[Part of a series in which I muse about life at camp.]
In 3 hours (180 minutes / 10,800 seconds) masses of middle-schoolers will descend upon this place. And what a magnificent descent it will be. Loud. Energetic. Excited. Boisterous. Caffeinated. Frenetic, some might say.
Glorious, we would say. Because with those masses of middle-schoolers will come life as only middle-schoolers can live it.
And in this place here, those masses of identity-formational stage of life middle-schoolers will (by the grace of God) encounter life as only Jesus can give it.
It is quiet right now. Beautifully, soothingly, breathtakingly quiet – not because all is at rest, but rather because all are at work. A Sabbath kind of work. A worshipping kind of work. A restoring kind of work. The kind of work that is absolutely necessary in order for life on earth to meet life in Christ.
It is quiet here – even in the octaball court. (Which is both miraculous and creepy.) But soon – (wonderfully, excitingly soon) the still silence will be beautifully shattered in a way that only happens at camp.
Be still, my soul – in peace, in thanks, in adoration – and in preparation for the earth-shattering explosion that even now is barreling down the highway in this direction. We await in expectant joy!
The miracle that is summer camp defies description on so many levels, even before summer camp has begun.

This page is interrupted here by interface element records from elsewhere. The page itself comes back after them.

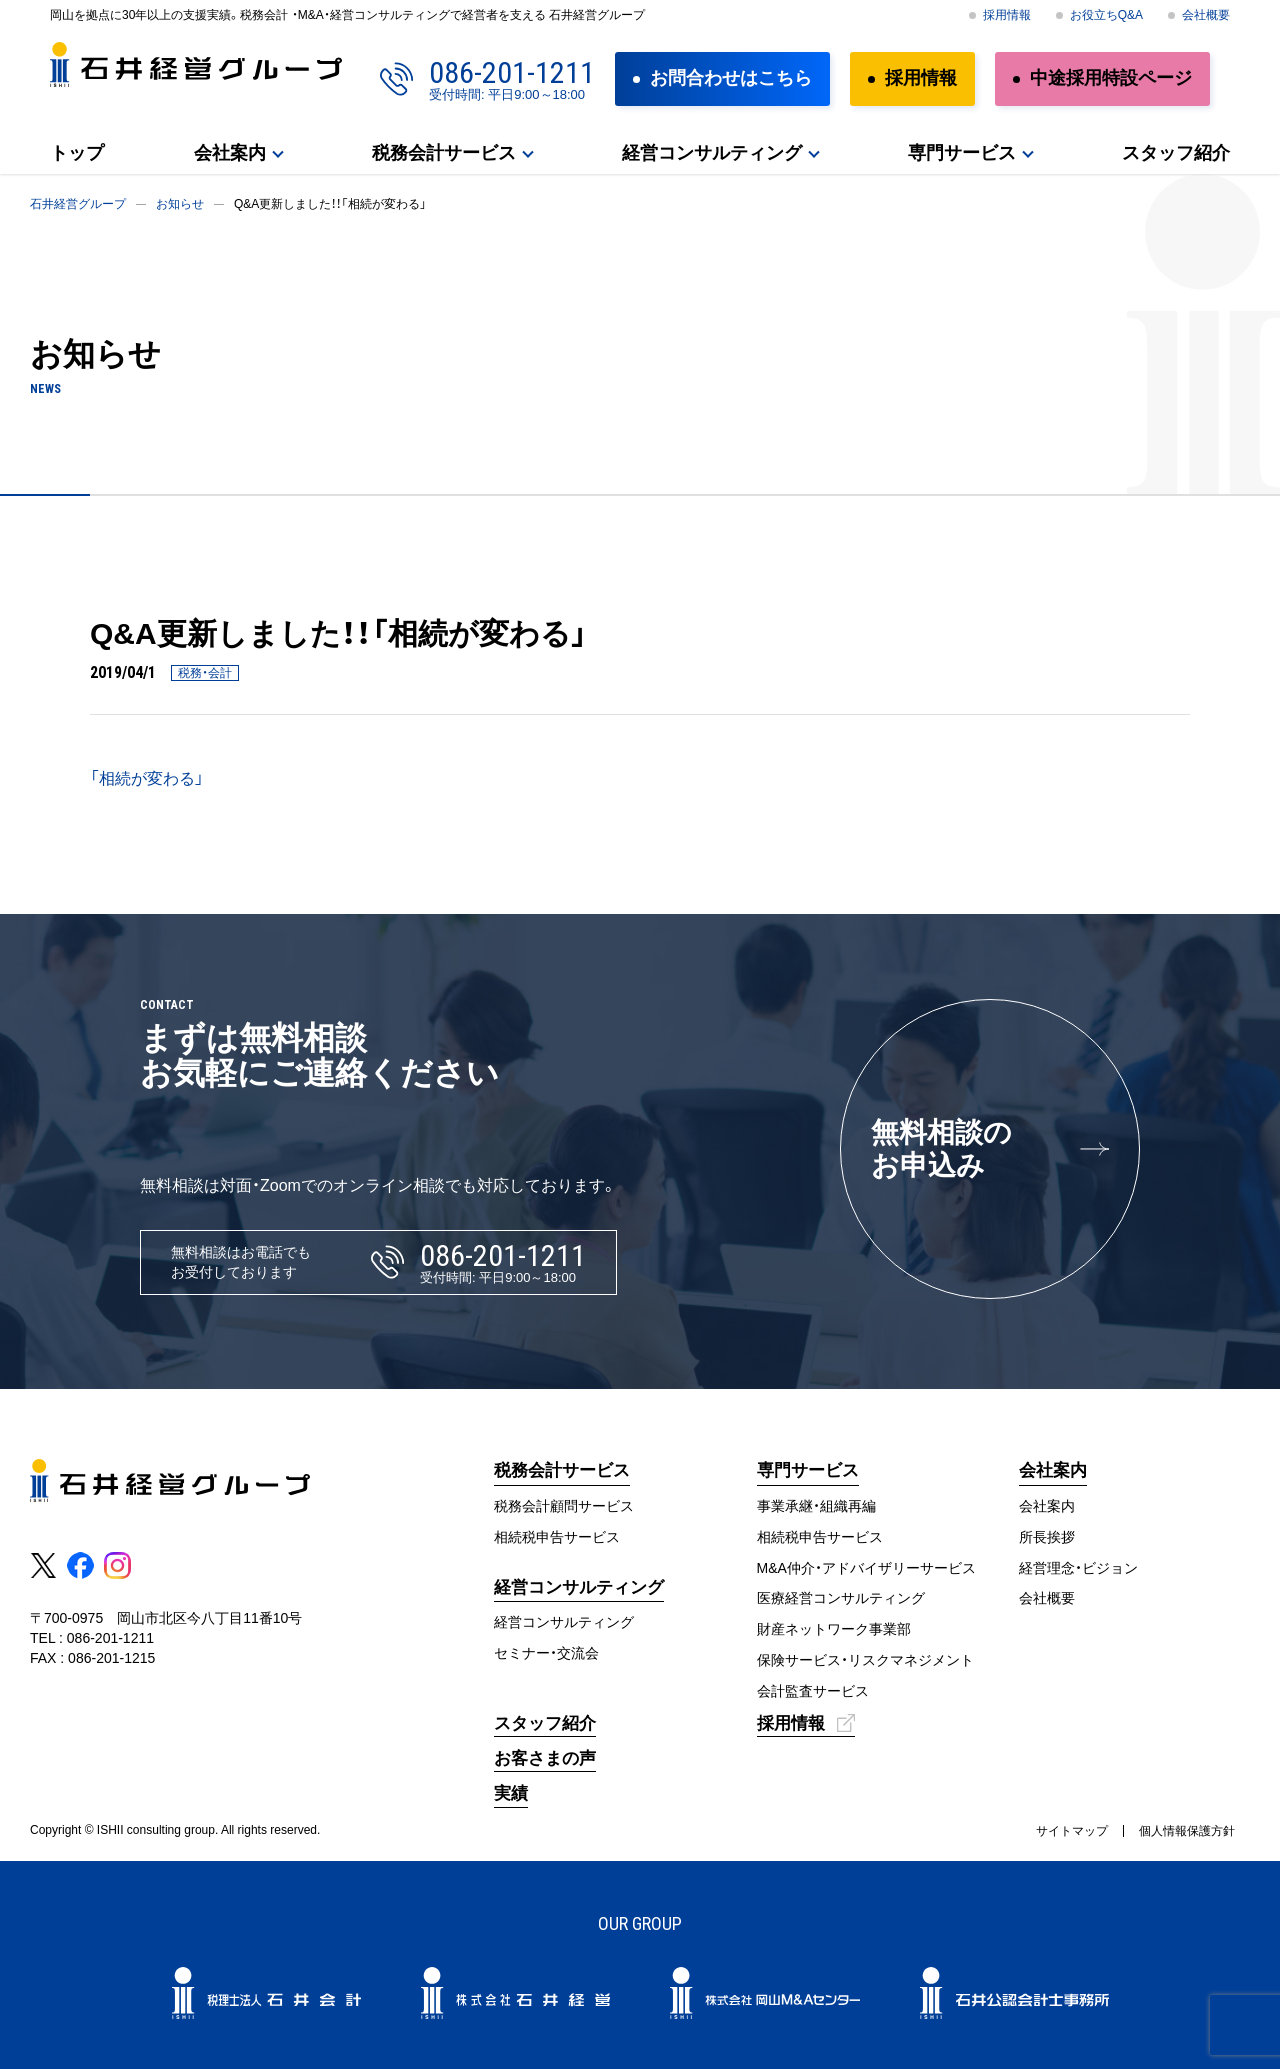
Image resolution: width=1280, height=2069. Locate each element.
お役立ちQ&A (1106, 15)
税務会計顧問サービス (564, 1506)
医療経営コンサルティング (841, 1598)
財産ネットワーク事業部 (834, 1629)
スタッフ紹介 (1176, 153)
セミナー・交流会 (546, 1653)
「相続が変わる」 (147, 778)
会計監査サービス (813, 1691)
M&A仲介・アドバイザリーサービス (866, 1568)
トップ (77, 153)
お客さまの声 (545, 1758)
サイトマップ (1072, 1831)
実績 (511, 1793)
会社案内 (230, 153)
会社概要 (1206, 15)
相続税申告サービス (557, 1537)
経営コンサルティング (712, 153)
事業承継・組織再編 (816, 1506)
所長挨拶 (1047, 1537)
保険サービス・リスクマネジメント (865, 1660)
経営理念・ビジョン (1078, 1568)
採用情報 (1007, 15)
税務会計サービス (444, 153)
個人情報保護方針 (1187, 1831)
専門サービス (962, 153)
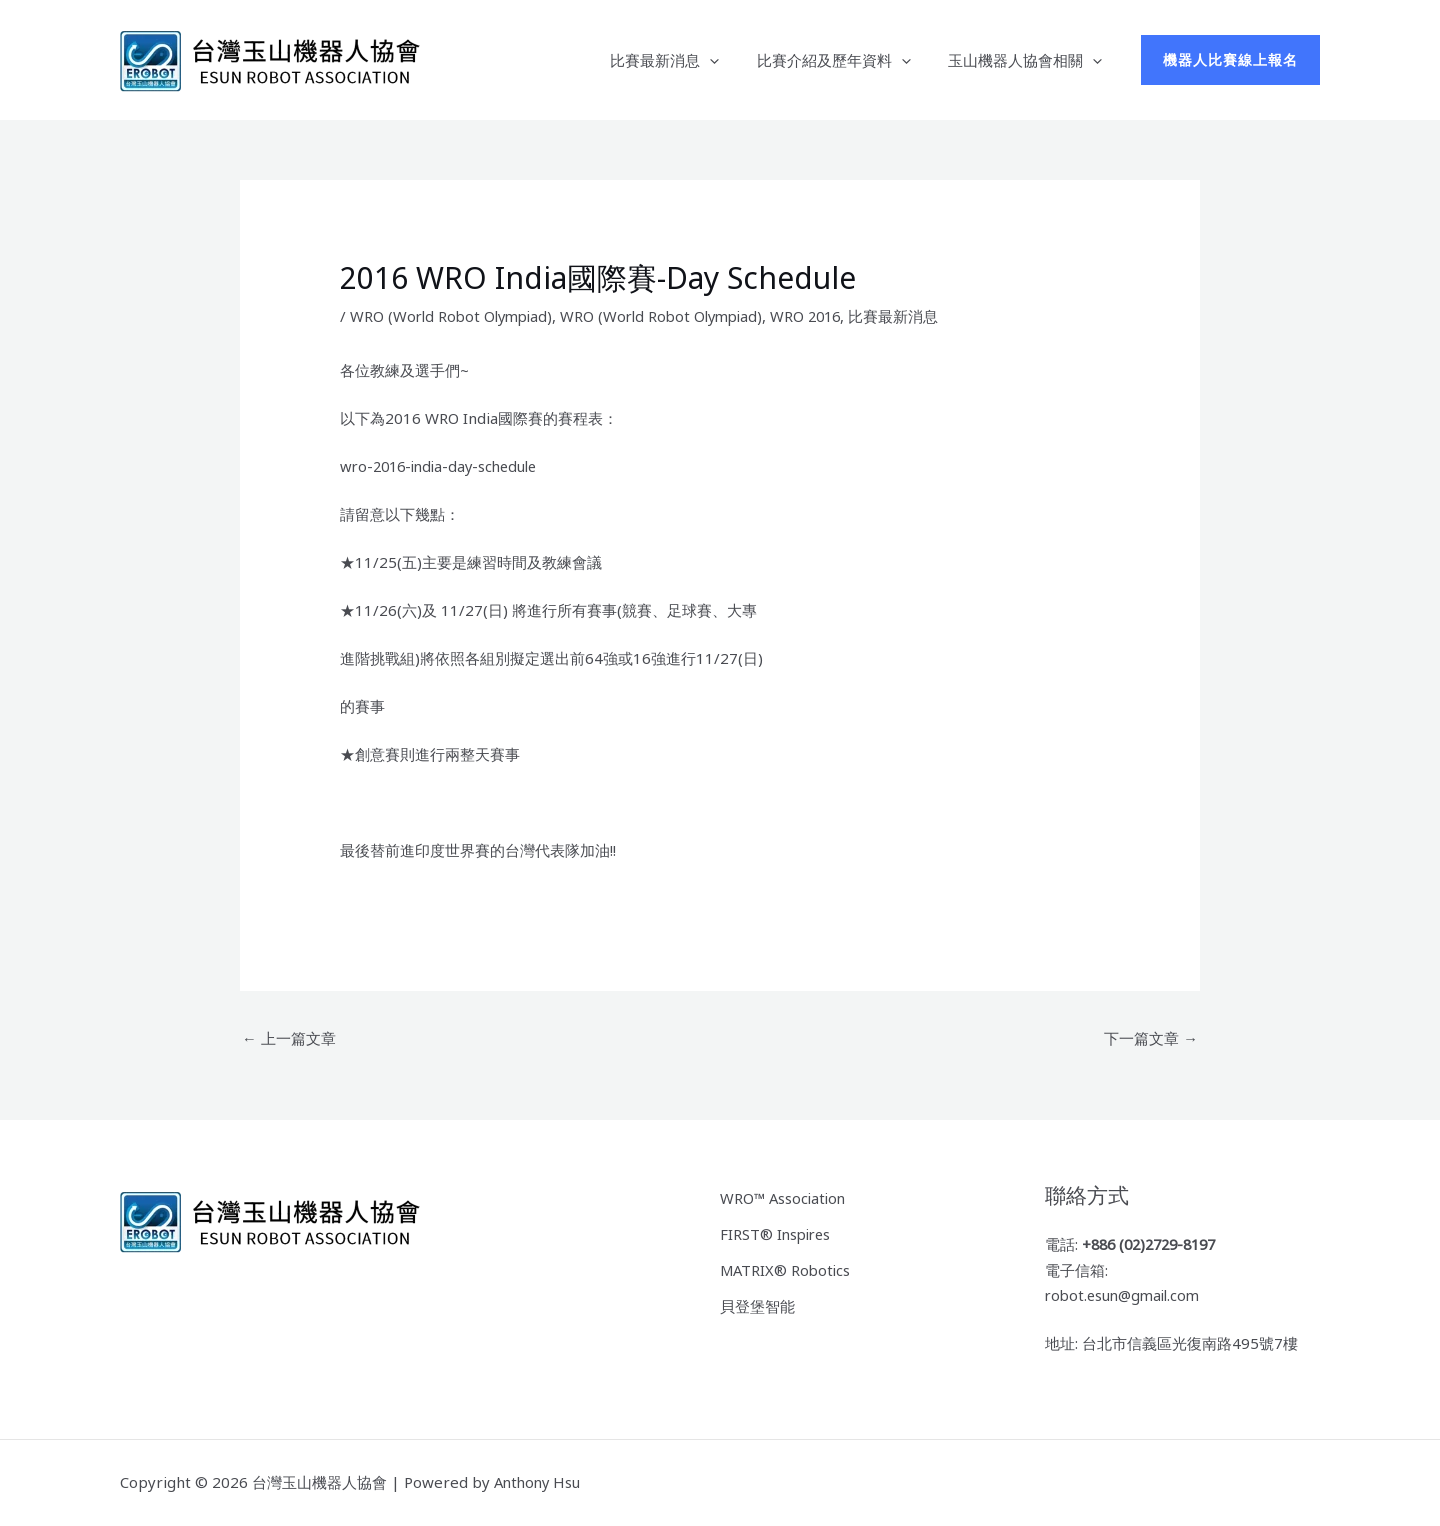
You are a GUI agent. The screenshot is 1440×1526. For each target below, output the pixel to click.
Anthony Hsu (539, 1483)
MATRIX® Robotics (787, 1268)
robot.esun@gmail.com (1126, 1296)
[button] (728, 60)
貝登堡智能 (757, 1304)
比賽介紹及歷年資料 (845, 60)
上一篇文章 (289, 1038)
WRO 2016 (823, 316)
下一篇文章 (1151, 1038)
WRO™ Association (785, 1197)
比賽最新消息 (683, 60)
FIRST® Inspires (777, 1233)
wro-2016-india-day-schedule (444, 466)
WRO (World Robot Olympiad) (455, 316)
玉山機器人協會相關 (1029, 60)
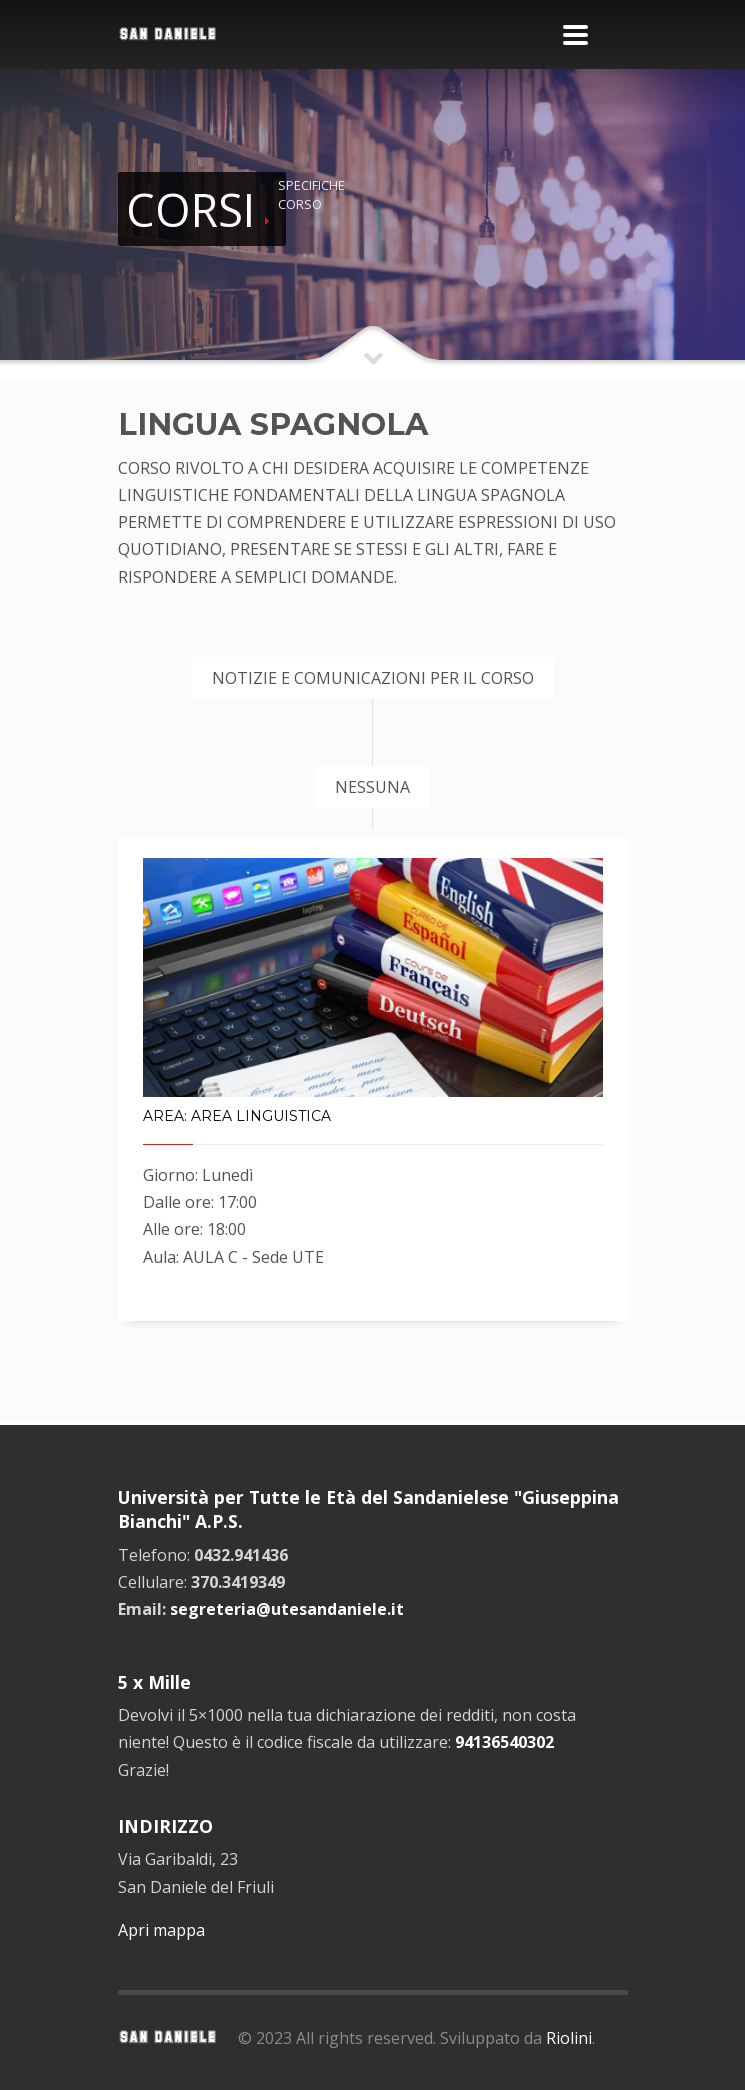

In 24 hours, 300+ middle-schoolers will descend on a little plot of sacred space in the mitten known as Michigan. So in fact the miracle we await will be twofold as miraculous summer camp collides with miraculous middle-school and creates a breathtaking explosion of awesomeness.
The excitement and anticipation and energy and total stupendousness of what’s to come is almost too overwhelming.
But not quite – because there is work to do. The miracle that is summer camp, you see, does not happen on its own. Not even close.
So today – 36 hours before campers arrive and the collision begins, and 8 hours before the full staff arrives – a small group of people started to work. Hard. Even though the work doesn’t officially start yet. Because that’s how things happen at camp. People step in. People step up. People step out, marching to the sacramental beat of an incarnated Savior who fully embodied and faithfully modeled humble service and grace and joy and love.
Welcome to camp, Day 0. We look ahead. We anticipate We catch our breath in sweet expectation.
And we work. Because without work – sweet, sacred, blessed work – the miracle that is summer camp cannot happen.